Raw records:
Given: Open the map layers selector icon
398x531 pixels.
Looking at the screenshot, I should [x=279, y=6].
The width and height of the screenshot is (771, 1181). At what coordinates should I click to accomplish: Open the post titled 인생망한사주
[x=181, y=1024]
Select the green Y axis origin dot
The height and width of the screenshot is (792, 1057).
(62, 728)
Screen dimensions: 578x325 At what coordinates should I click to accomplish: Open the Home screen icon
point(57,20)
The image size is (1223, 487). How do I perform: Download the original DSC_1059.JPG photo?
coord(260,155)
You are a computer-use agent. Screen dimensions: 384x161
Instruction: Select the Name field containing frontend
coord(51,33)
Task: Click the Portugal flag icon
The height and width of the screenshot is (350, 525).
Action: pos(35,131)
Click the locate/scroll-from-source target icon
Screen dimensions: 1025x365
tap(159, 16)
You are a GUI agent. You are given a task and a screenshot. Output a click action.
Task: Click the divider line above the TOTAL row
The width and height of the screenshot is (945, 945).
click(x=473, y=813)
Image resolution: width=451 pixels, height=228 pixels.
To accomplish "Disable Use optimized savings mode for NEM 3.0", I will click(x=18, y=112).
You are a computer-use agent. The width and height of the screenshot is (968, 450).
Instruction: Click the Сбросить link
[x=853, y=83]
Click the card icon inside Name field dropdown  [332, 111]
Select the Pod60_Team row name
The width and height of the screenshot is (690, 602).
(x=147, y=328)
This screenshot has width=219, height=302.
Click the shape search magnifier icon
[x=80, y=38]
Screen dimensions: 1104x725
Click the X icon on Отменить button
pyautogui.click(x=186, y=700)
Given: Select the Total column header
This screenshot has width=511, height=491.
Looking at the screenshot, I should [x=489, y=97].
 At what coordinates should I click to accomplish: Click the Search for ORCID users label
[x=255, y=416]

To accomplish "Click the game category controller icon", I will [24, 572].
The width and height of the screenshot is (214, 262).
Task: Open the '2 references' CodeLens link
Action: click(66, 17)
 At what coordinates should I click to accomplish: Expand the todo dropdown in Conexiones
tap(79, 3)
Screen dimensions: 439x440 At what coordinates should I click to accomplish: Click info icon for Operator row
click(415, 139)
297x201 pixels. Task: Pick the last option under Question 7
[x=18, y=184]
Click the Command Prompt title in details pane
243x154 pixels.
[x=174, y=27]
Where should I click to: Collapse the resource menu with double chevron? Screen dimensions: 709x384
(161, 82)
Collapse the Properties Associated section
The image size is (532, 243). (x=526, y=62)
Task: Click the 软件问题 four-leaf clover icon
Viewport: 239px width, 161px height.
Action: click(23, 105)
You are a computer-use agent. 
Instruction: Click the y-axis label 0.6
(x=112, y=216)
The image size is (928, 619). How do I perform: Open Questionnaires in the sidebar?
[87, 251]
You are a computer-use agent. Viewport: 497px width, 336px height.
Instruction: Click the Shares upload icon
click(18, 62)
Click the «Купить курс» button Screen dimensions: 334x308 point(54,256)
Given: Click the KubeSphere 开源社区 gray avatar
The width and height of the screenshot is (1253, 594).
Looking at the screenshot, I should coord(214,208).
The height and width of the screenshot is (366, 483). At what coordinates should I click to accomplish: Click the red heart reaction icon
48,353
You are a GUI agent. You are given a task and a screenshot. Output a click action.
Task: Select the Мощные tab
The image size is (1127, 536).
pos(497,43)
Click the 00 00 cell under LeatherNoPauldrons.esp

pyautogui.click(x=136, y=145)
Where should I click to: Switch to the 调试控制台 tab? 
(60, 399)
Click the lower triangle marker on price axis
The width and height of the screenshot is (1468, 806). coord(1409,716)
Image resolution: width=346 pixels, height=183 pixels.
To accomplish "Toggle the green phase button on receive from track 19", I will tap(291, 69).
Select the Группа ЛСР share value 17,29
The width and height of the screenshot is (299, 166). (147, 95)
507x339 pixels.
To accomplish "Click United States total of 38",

Requirement
Lay out the records above as a Markdown table with the columns Row and Text, one numbered row per line, from the start of the records through the line that contains "tap(159, 16)". Leave out blank lines.

Expected output
| Row | Text |
|---|---|
| 1 | Given: Open the map layers selector icon |
| 2 | 398x531 pixels. |
| 3 | Looking at the screenshot, I should [x=279, y=6]. |
| 4 | The width and height of the screenshot is (771, 1181). At what coordinates should I click to accomplish: Open the post titled 인생망한사주 |
| 5 | [x=181, y=1024] |
| 6 | Select the green Y axis origin dot |
| 7 | The height and width of the screenshot is (792, 1057). |
| 8 | (62, 728) |
| 9 | Screen dimensions: 578x325 At what coordinates should I click to accomplish: Open the Home screen icon |
| 10 | point(57,20) |
| 11 | The image size is (1223, 487). How do I perform: Download the original DSC_1059.JPG photo? |
| 12 | coord(260,155) |
| 13 | You are a computer-use agent. Screen dimensions: 384x161 |
| 14 | Instruction: Select the Name field containing frontend |
| 15 | coord(51,33) |
| 16 | Task: Click the Portugal flag icon |
| 17 | The height and width of the screenshot is (350, 525). |
| 18 | Action: pos(35,131) |
| 19 | Click the locate/scroll-from-source target icon |
| 20 | Screen dimensions: 1025x365 |
| 21 | tap(159, 16) |